◆ **PROMPT**
Reproduce each of the records below word for word, but leave the pictures out of your answer.

◆ **LISTED ENTRIES**
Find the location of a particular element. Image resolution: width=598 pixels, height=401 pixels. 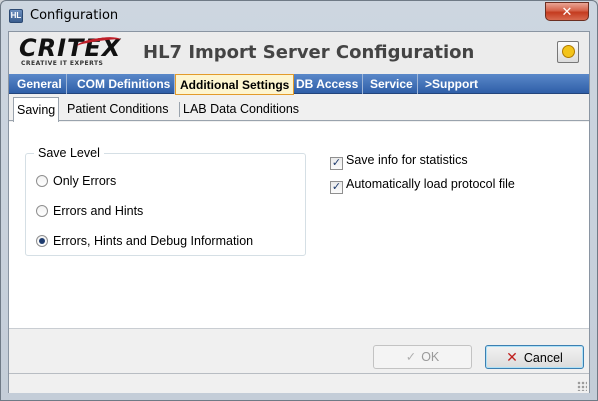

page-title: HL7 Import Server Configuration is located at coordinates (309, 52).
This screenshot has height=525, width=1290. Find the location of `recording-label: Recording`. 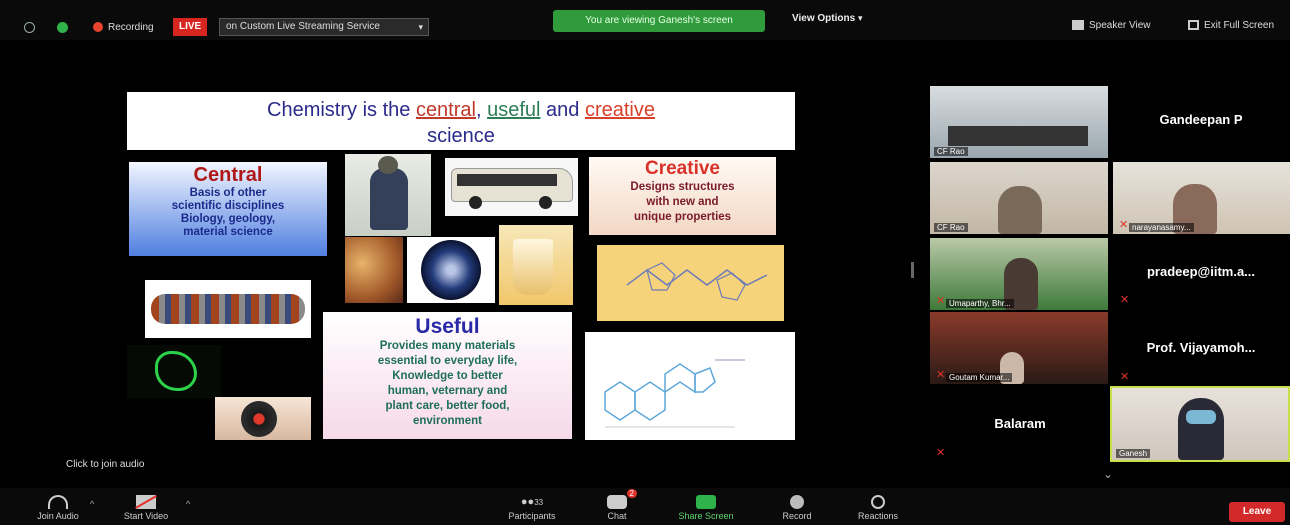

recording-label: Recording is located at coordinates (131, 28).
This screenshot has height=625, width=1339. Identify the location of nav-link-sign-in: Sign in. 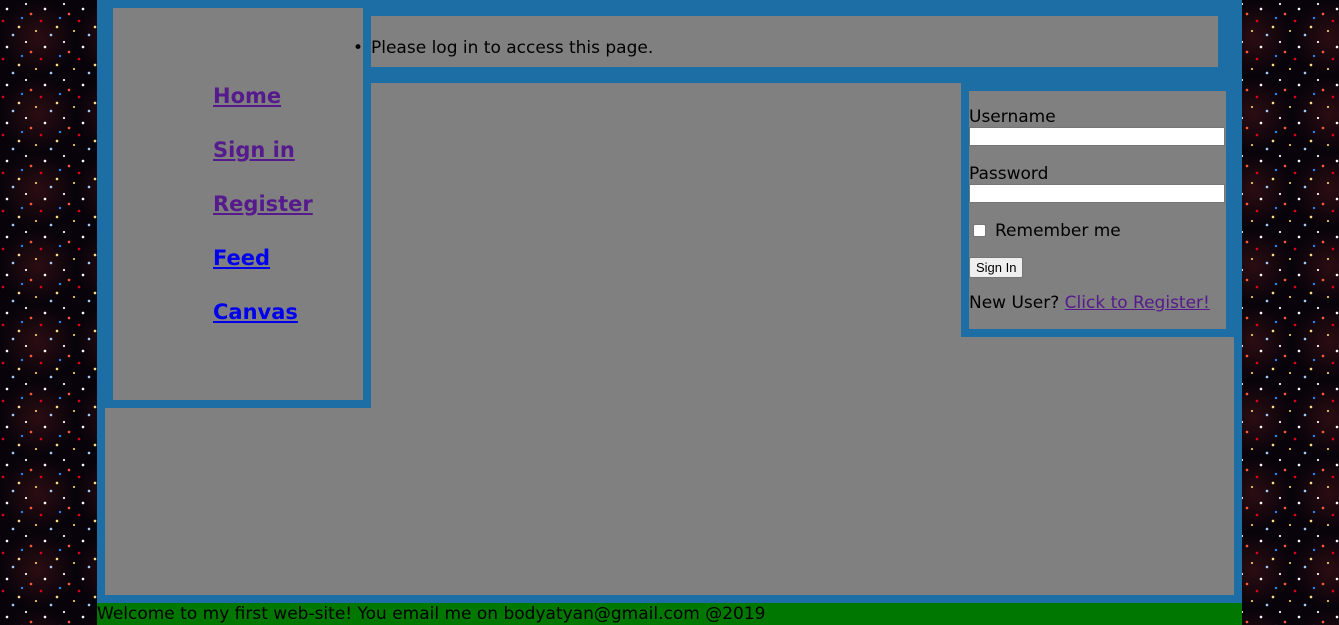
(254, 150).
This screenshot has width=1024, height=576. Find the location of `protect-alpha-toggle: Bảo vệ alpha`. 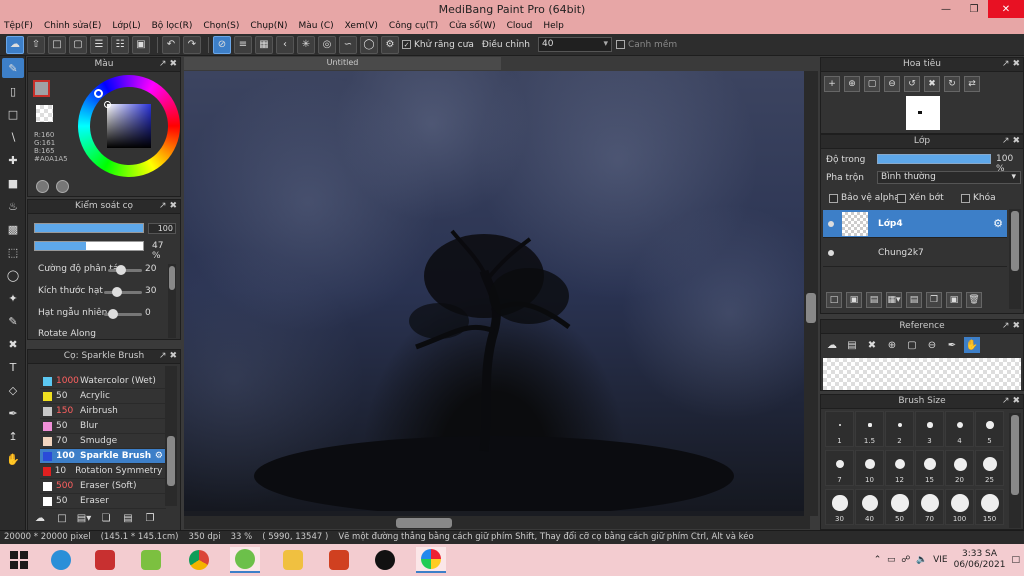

◆ **RESPONSE BOX**
Find the location of a particular element. Image resolution: width=598 pixels, height=401 pixels. 

page-title: HL7 Import Server Configuration is located at coordinates (309, 52).
This screenshot has height=525, width=1290. Find the location of `recording-label: Recording`. 

recording-label: Recording is located at coordinates (131, 28).
This screenshot has height=625, width=1339. Identify the location of nav-link-sign-in: Sign in. 
(254, 150).
This screenshot has width=1024, height=576. Find the location of `protect-alpha-toggle: Bảo vệ alpha`. 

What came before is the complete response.